Life's been... interesting, ever since I left the big G.
I've had moments of deep insecurity, when I missed my pay packet + perks, resented people who were working less and getting more; and wondered if I should just go crawling back. I've woken up every morning, terrified that I've made a mistake joining a startup, because how can a person as shallow and as impatient as me last the year or so it'll take to build a career from scratch?
There are no guarantees, and no way of knowing if the choices I've made are the right ones. What I do know is that when I close a sale now, the person's buying me, not the brand. Every time the company's market value goes up in this city, I know I drove it because, hey, look around, there's no one else in sight. And I am the only person I know who got a promotion while on probation. So along with the insecurity, comes more confidence than I've ever had.

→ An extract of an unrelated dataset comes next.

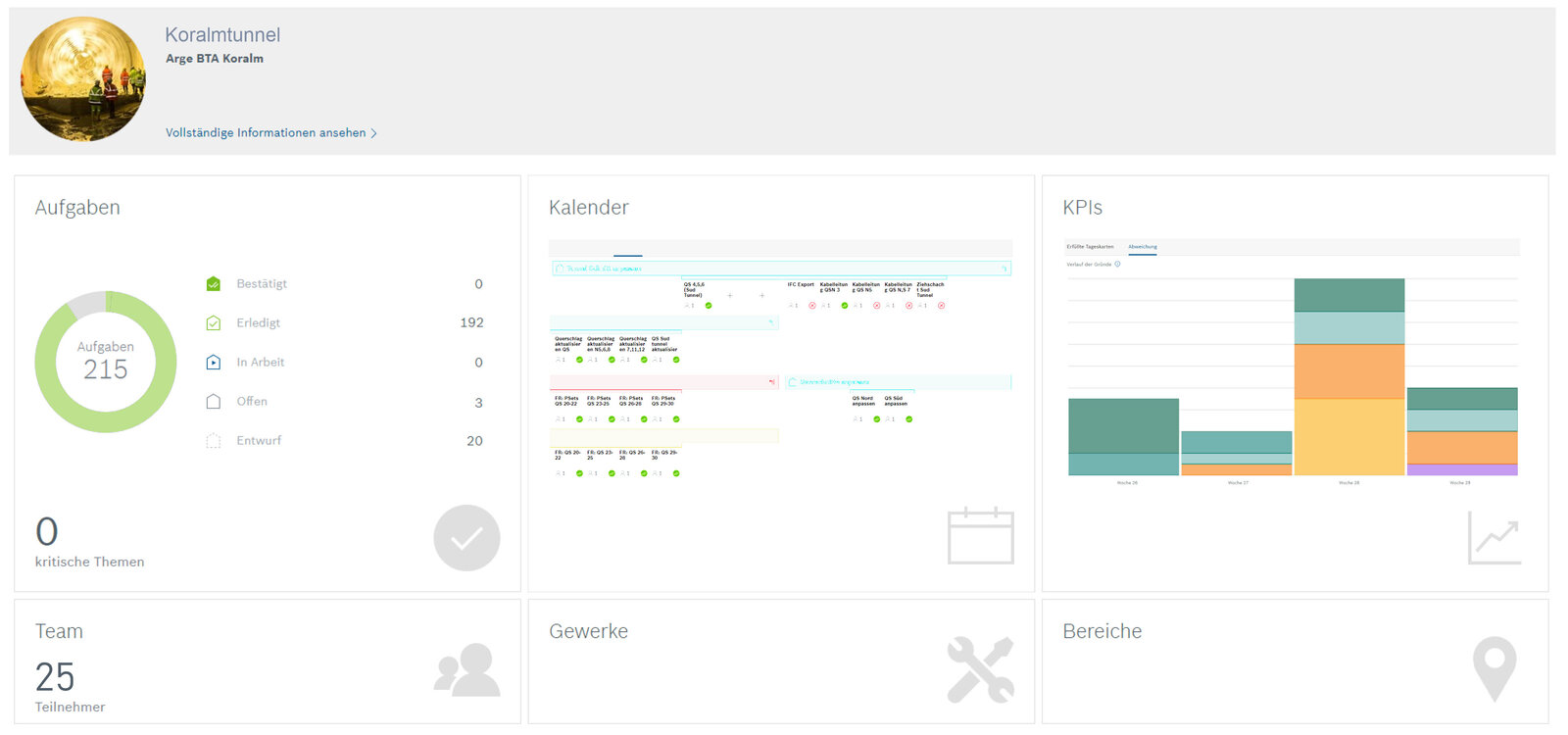Viewport: 1568px width, 735px height.
Task: Click the Koralmtunnel project title
Action: point(222,35)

At the same time, something in me shifted when I left the comfort of a big company. I'm not okay with complacency any more. I don't want to say, 'Let's give it a year,' and sit on my ass because it's easy to do that, or the safest route. I still obsess like crazy and don't take enough risks, but at least now I'm constantly restless at the thought that I can be more, do more, live more.
What if 2012 is the year the world ends? I want to spend it writing a book. Traveling. Not worrying about the number of leaves I have left. Let's hope I get up the guts to try some of that stuff.